ILTA’s 2011 Law Department Technology Survey gathered data in December 2010 on the document management systems used by 54 responding companies. Tops was Autonomy iManage/Interwoven with 15 users (27% of the DMS users), followed by Microsoft Sharepoint (14 users). The remaining five systems were OpenText Livelink/Hummingbird, EMC Documentum, IBM Lotus Notes, FileNet, and Worldox.
Two years before, the same survey attracted 45 respondents and ranked document management systems among the 22 of them who used such systems (See my post of Feb. 13, 2009: ILTA corporate technology survey.). It offered the same seven vendors, albeit with somewhat different names than the recent survey. The DMS’s mentioned back then, with absolute numbers and percentages of the respondent base) were:
Open Text DocsOpen/DB (7, 30%)
Interwoven (4, 18%)
EMC Documentum (4, 18%)
Microsoft Sharepoint (3, 14%)
“integrated with matter management system” (2, 7%)
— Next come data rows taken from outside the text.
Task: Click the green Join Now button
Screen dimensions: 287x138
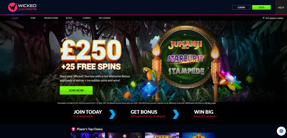Action: pos(76,90)
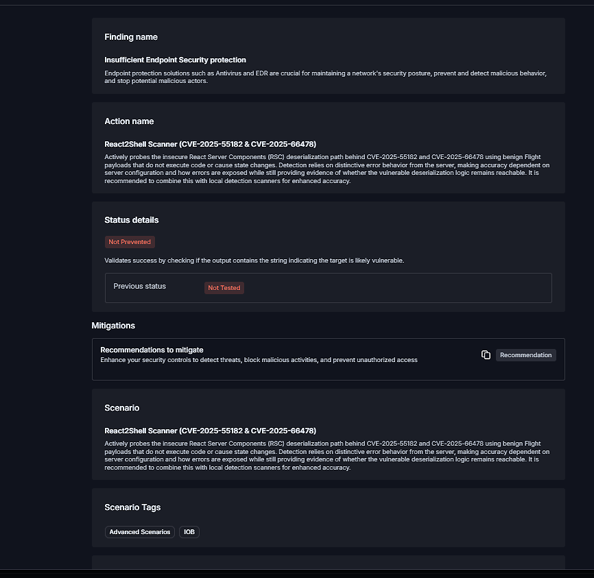The image size is (594, 578).
Task: Click the Recommendation button
Action: 525,355
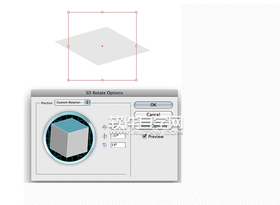Click the blue Z-axis rotation icon
The width and height of the screenshot is (280, 205).
click(x=104, y=145)
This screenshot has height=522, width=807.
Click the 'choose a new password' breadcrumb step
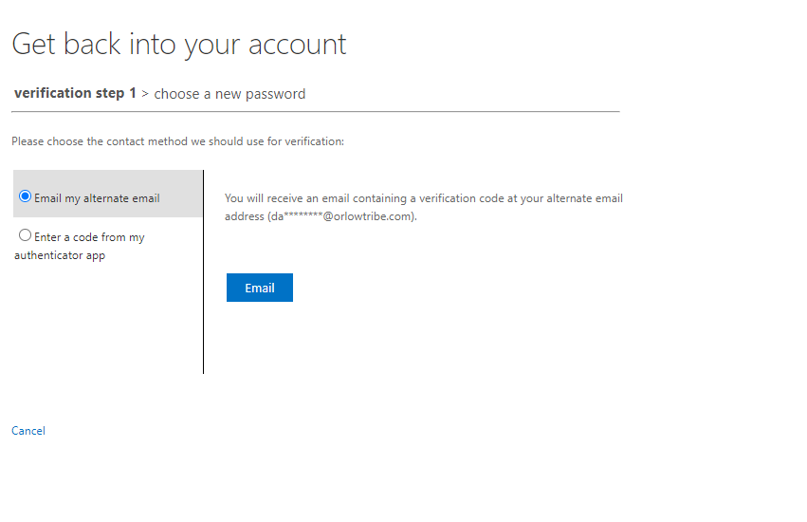point(229,94)
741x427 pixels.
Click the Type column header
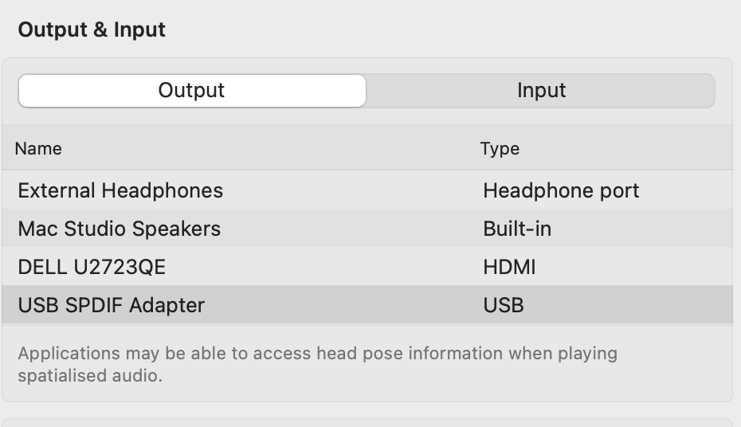(500, 148)
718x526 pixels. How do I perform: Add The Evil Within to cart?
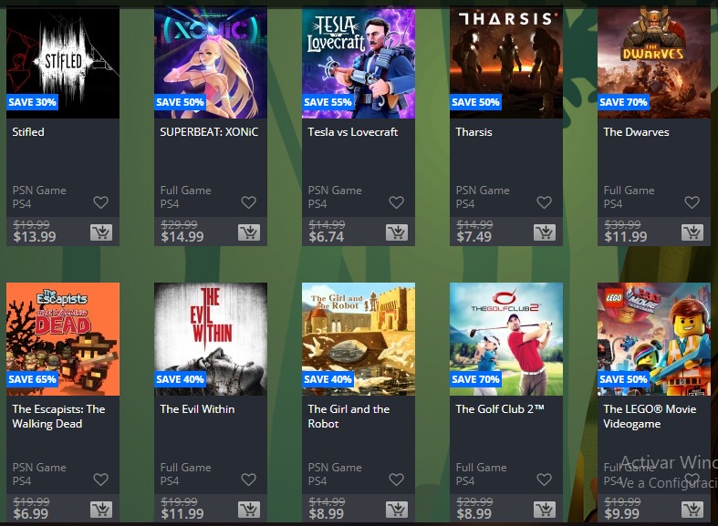(249, 510)
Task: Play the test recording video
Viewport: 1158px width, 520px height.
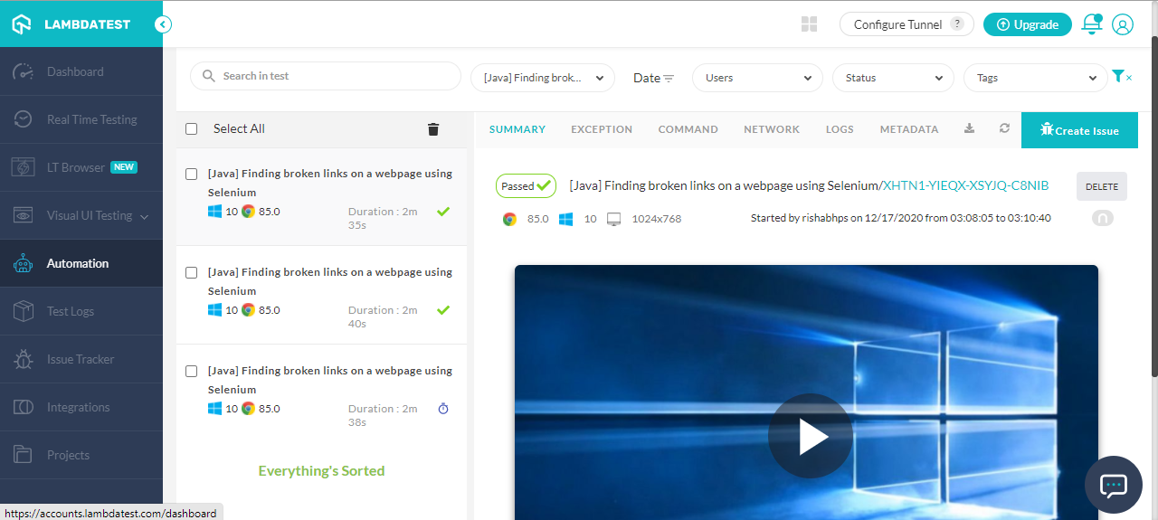Action: (810, 436)

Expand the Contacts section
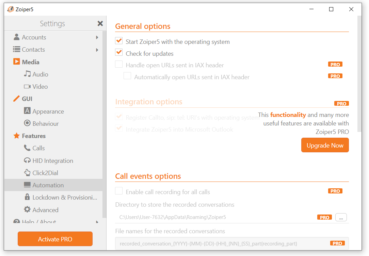pos(97,49)
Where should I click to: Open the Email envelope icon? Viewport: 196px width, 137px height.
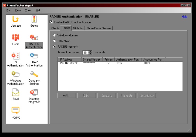(16, 93)
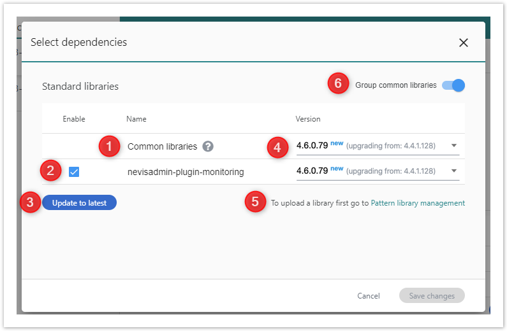The image size is (507, 331).
Task: Open the Common libraries version dropdown
Action: (454, 146)
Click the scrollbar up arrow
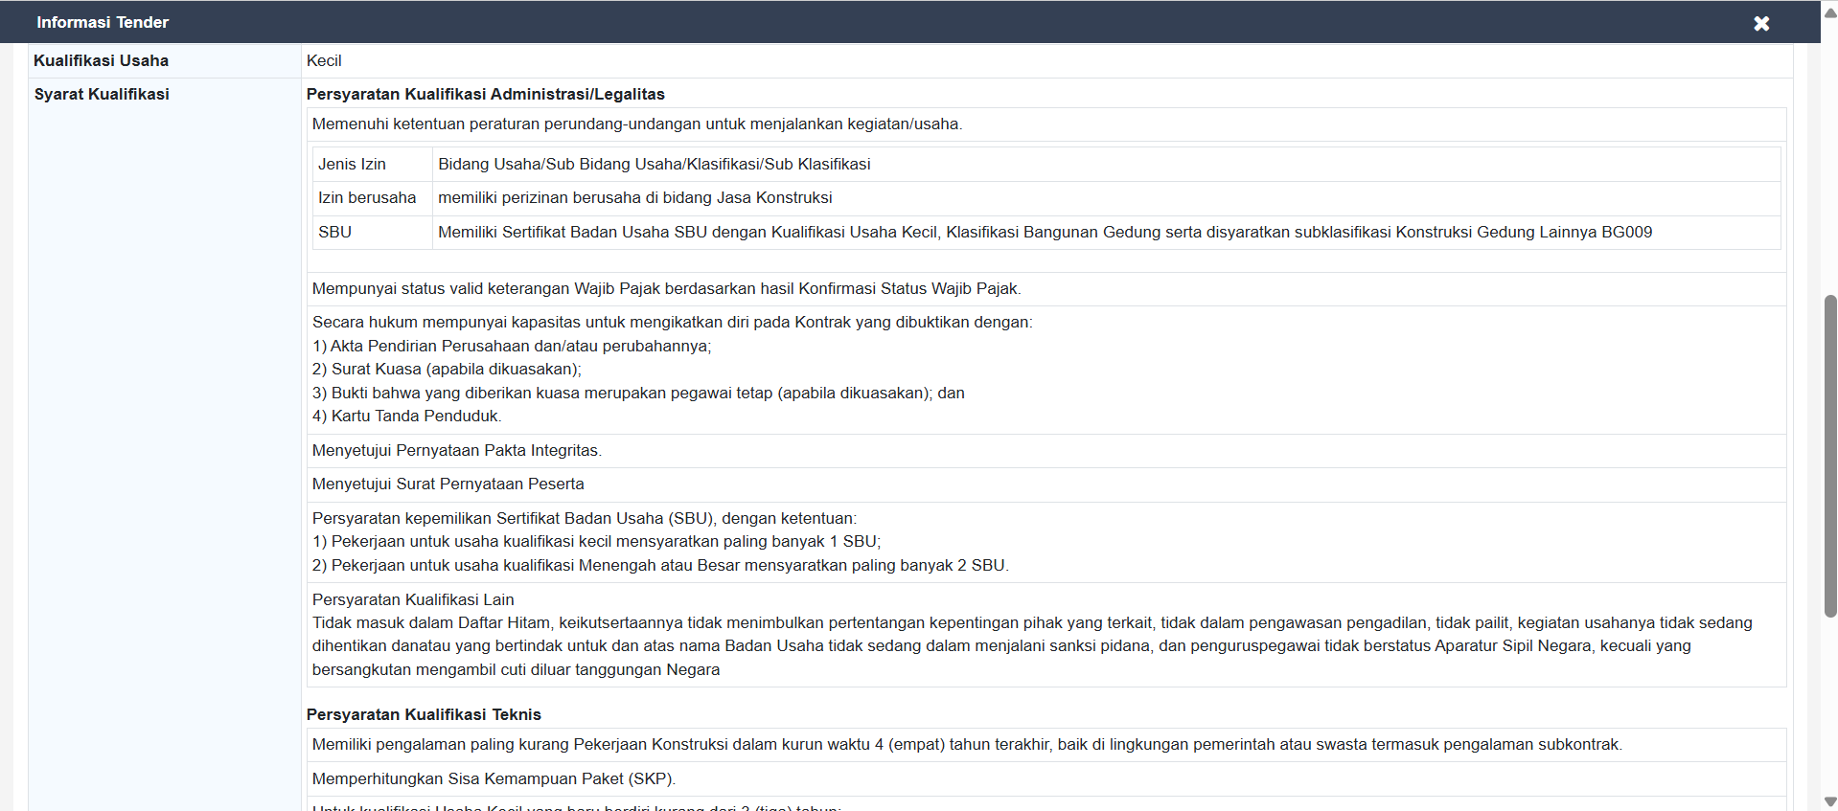 tap(1829, 11)
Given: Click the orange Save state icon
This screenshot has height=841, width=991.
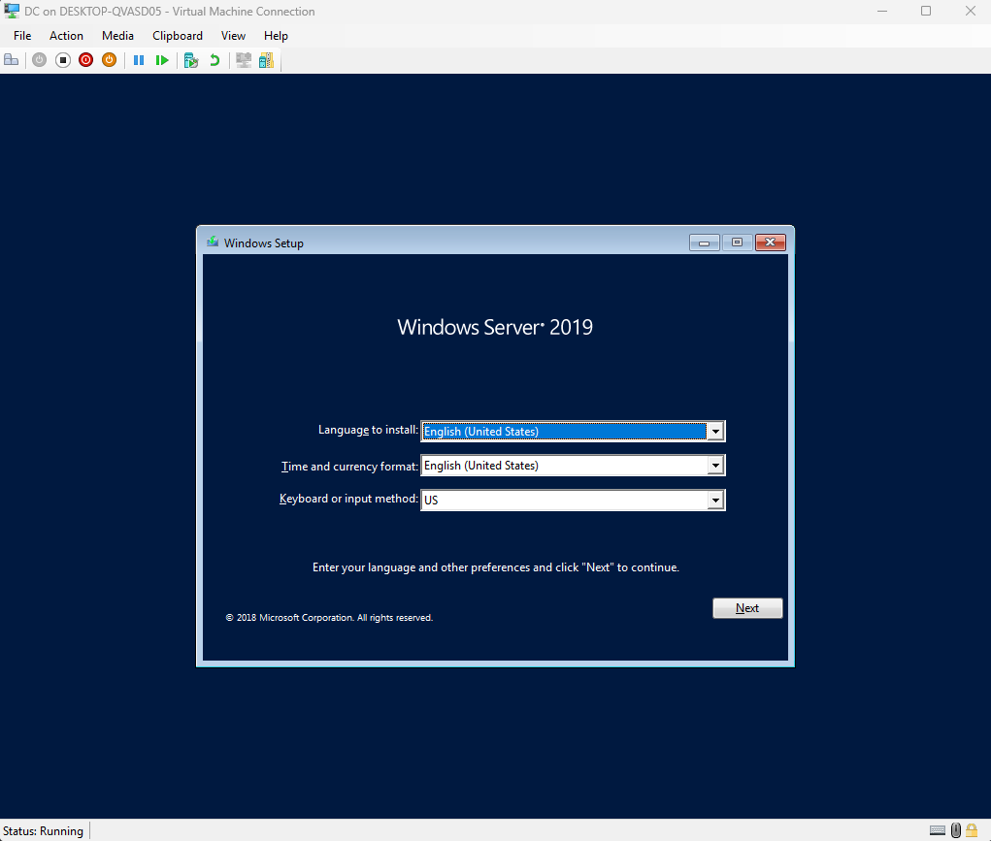Looking at the screenshot, I should (109, 59).
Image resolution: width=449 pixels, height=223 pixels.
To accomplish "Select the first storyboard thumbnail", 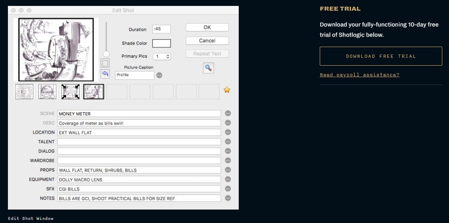I will tap(24, 91).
IBM FileNet/DB2 Content Manager (1, 5%)
Worldox (2%)
Lotus Domino Document Manager (0%)
Otherwise, 18 percent of the respondents (8) selected “None” and 11 percent (5) selected “Other”.
Autonomy’s offerings rose significantly in absolute numbers (4 to 15) and in percentage. Sharepoint rose even more; OpenText stayed flat, and Documentum doubled its users but had the same percentage.
One other point, from page 7: Two thirds of the departments were using a document management system on their own, while the rest use whatever is the corporate standard. Since my last metapost on DMS, I have accumulated a few more posts (See my post of July 16, 2009: application for knowledge distribution at Hilton’s legal department; Oct. 22, 2009: Business Integrity application sits on top of SharePoint; July 15, 2010: Fenwick & West’s use of SharePoint as extranet; Nov. 10, 2010: use as a contract repository; and Nov. 27, 2010: Royal FrieslandCampina’s contract management system.).